INPUT DATA:
>>>
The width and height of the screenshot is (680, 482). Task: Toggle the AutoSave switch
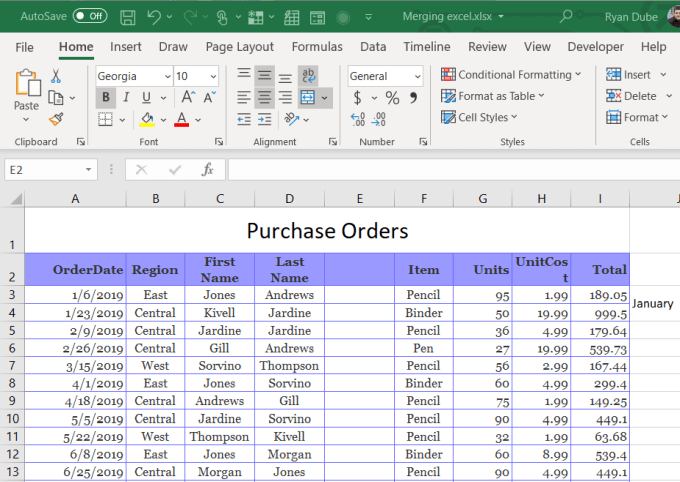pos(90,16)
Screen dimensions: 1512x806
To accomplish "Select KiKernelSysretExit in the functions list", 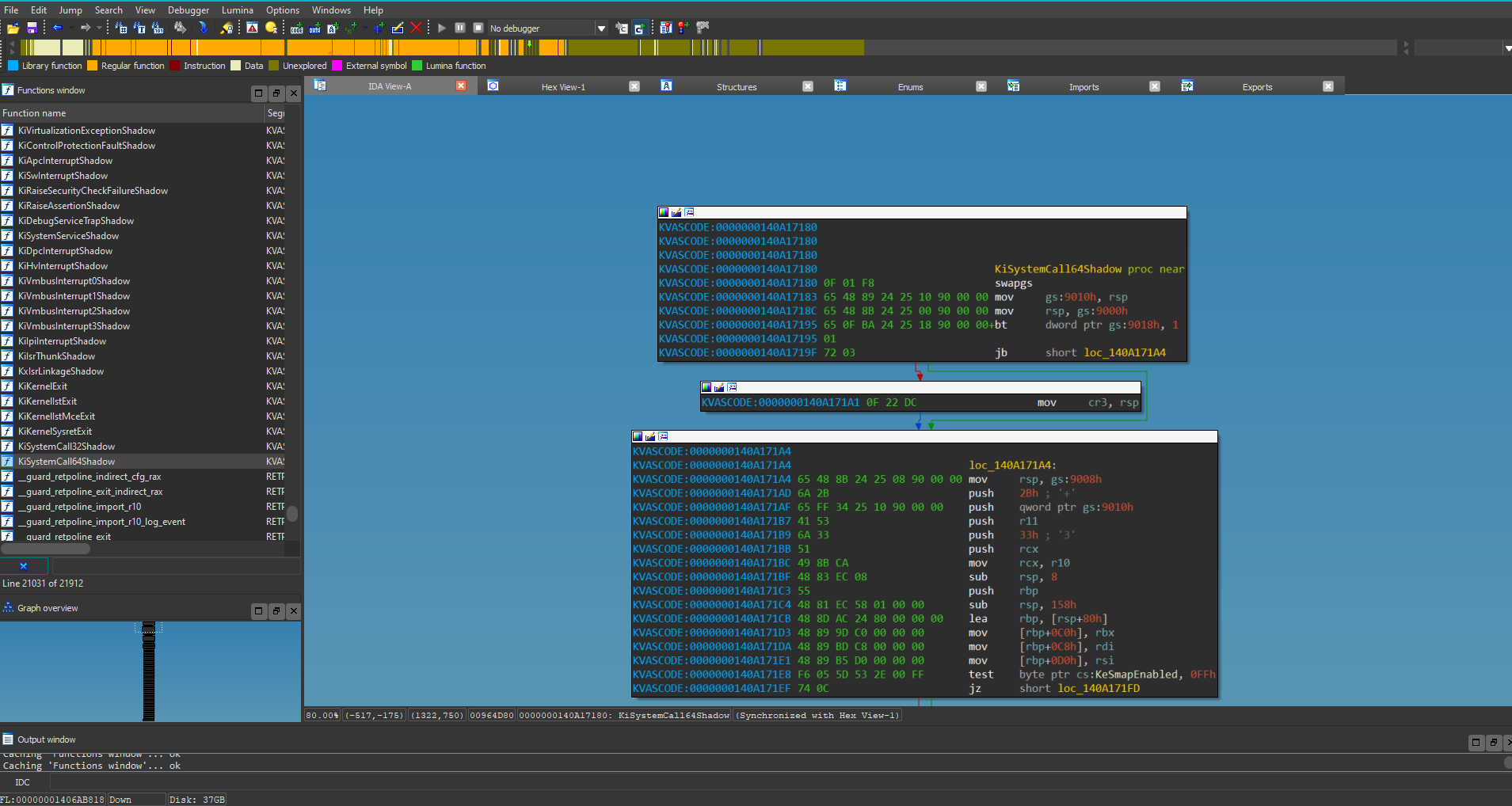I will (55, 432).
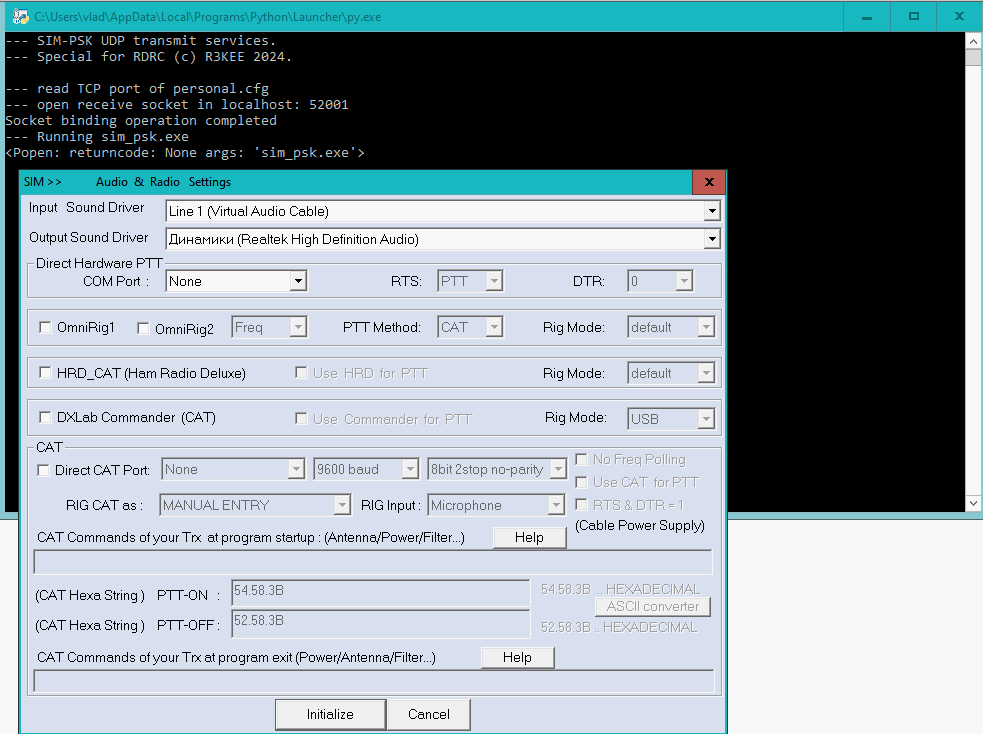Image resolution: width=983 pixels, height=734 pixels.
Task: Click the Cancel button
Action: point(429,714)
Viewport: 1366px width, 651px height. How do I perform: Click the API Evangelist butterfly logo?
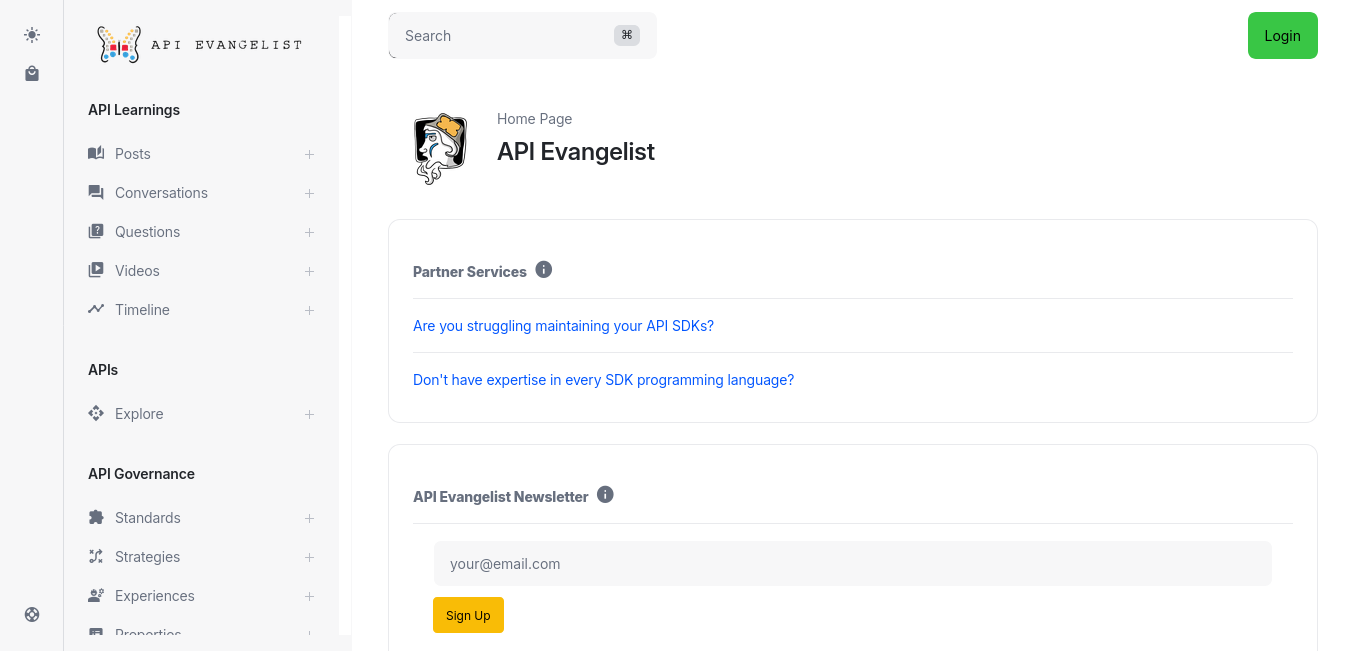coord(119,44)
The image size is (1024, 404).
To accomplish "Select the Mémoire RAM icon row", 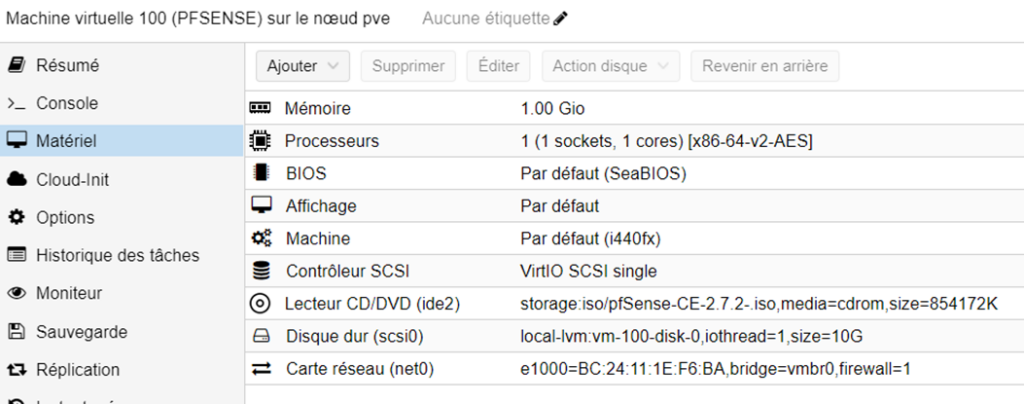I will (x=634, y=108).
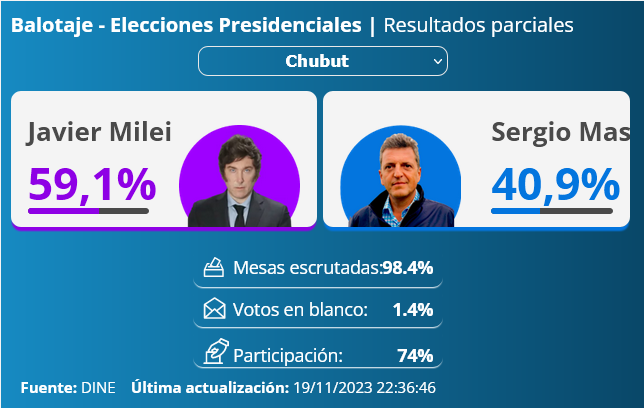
<<<
EXERCISE: Exact lines only, please. Repeat everything from the top of the records through the line containing "Screen dimensions: 1512x806", both ends in and pictures out.

SOLUTION TO THIS EXERCISE:
The width and height of the screenshot is (680, 482). Task: Toggle the AutoSave switch
pos(90,16)
Screen dimensions: 1512x806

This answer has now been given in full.